Recently, SemiAnalysis released a report stating that there are serious flaws in the software of AMD's new generation AI chip MI300X, which prevents its performance from being fully realized and unable to effectively challenge Nvidia's dominance in the AI chip market. The report, based on a five-month in-depth investigation, reveals AMD's shortcomings in software ecosystem construction and makes recommendations for AMD's future development.
Recently, the technology analysis agency SemiAnalysis released a five-month investigation report, revealing that AMD's latest MI300X AI chip has major software problems, causing it to be unable to perform as it should, and therefore unable to compete in the AI chip market. Challenging Nvidia's dominance.
The report pointed out that AMD's software contains a large number of vulnerabilities, making AI model training almost impossible and users need to spend a lot of time debugging. Meanwhile, Nvidia continues to roll out new features, libraries, and performance updates that further widen the gap between the two. Analysts conducted extensive testing, including GEMM benchmarks and single-node training, and the results showed that AMD has been unable to overcome the so-called "CUDA moat"-that is, Nvidia's strong advantage in software.
From the perspective of hardware specifications, the performance data of MI300X is quite eye-catching. The FP16 computing power reaches 1307TeraFLOPS and is equipped with 192GB HBM3 memory. By comparison, Nvidia's H100 has 989 TeraFLOPS and 80GB of memory, although Nvidia's latest H200 closes the gap in terms of memory, offering a 141GB configuration. It's worth mentioning that AMD systems offer advantages in terms of total cost of ownership, with lower prices and more affordable Ethernet networks.
However, these hardware advantages do not bring the desired results in actual use. SemiAnalysis describes this phenomenon as "comparing cameras by pixel count alone," suggesting that AMD is getting lost in the numbers game and failing to deliver enough real-world performance. In order to obtain usable benchmark results, analysts had to work directly with AMD engineers to resolve multiple software vulnerabilities, whereas Nvidia's system was ready to use without additional tweaks.
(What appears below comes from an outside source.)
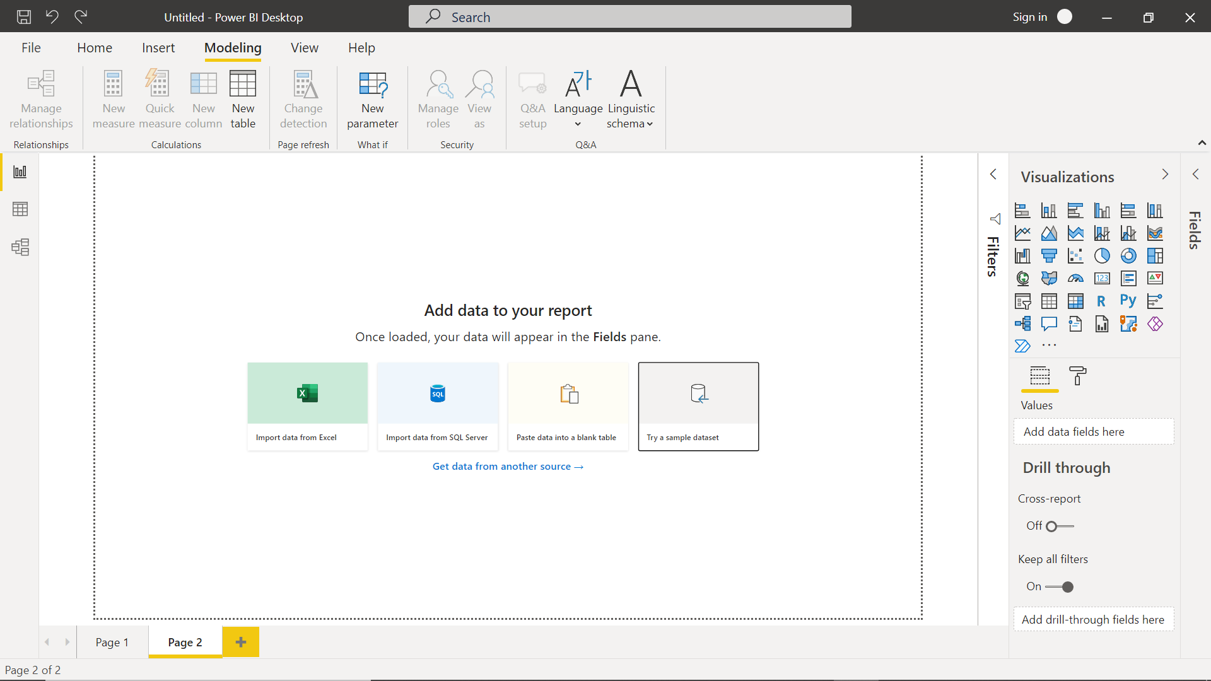Click the funnel chart visualization icon
1211x681 pixels.
pyautogui.click(x=1048, y=255)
The report also mentioned that Tensorwave, AMD's largest GPU cloud service provider, even had to provide its own purchased GPUs to the AMD team for free to help solve software problems. To this end, SemiAnalysis suggested that AMD CEO Su Zifeng needs to increase investment in software development and testing, especially allocating a large number of MI300X chips for automated testing, simplifying complex environment variables, and improving default settings to enhance the factory experience.
Although SemiAnalysis hopes that AMD can become a strong competitor to Nvidia, they also said that "unfortunately, there is still a lot of work to be done." Without major software improvements, AMD risks falling further behind, especially as Nvidia prepares to launch its next generation of Blackwell chips, although there are also reports that Nvidia's next-generation product launch will not be smooth sailing.
Highlight:
AMD MI300X AI chip faces serious software issues, making AI model training difficult.
Nvidia continues to expand its market advantage with its powerful CUDA platform and frequent software updates.
SemiAnalysis recommends that AMD increase investment in software development and improve user experience to enhance competitiveness.
All in all, the report clearly points out the huge software challenges faced by AMD's MI300X chips and the directions in which AMD needs to improve. Whether it can overcome the "moat" in software will directly determine AMD's success or failure in future AI chip market competition.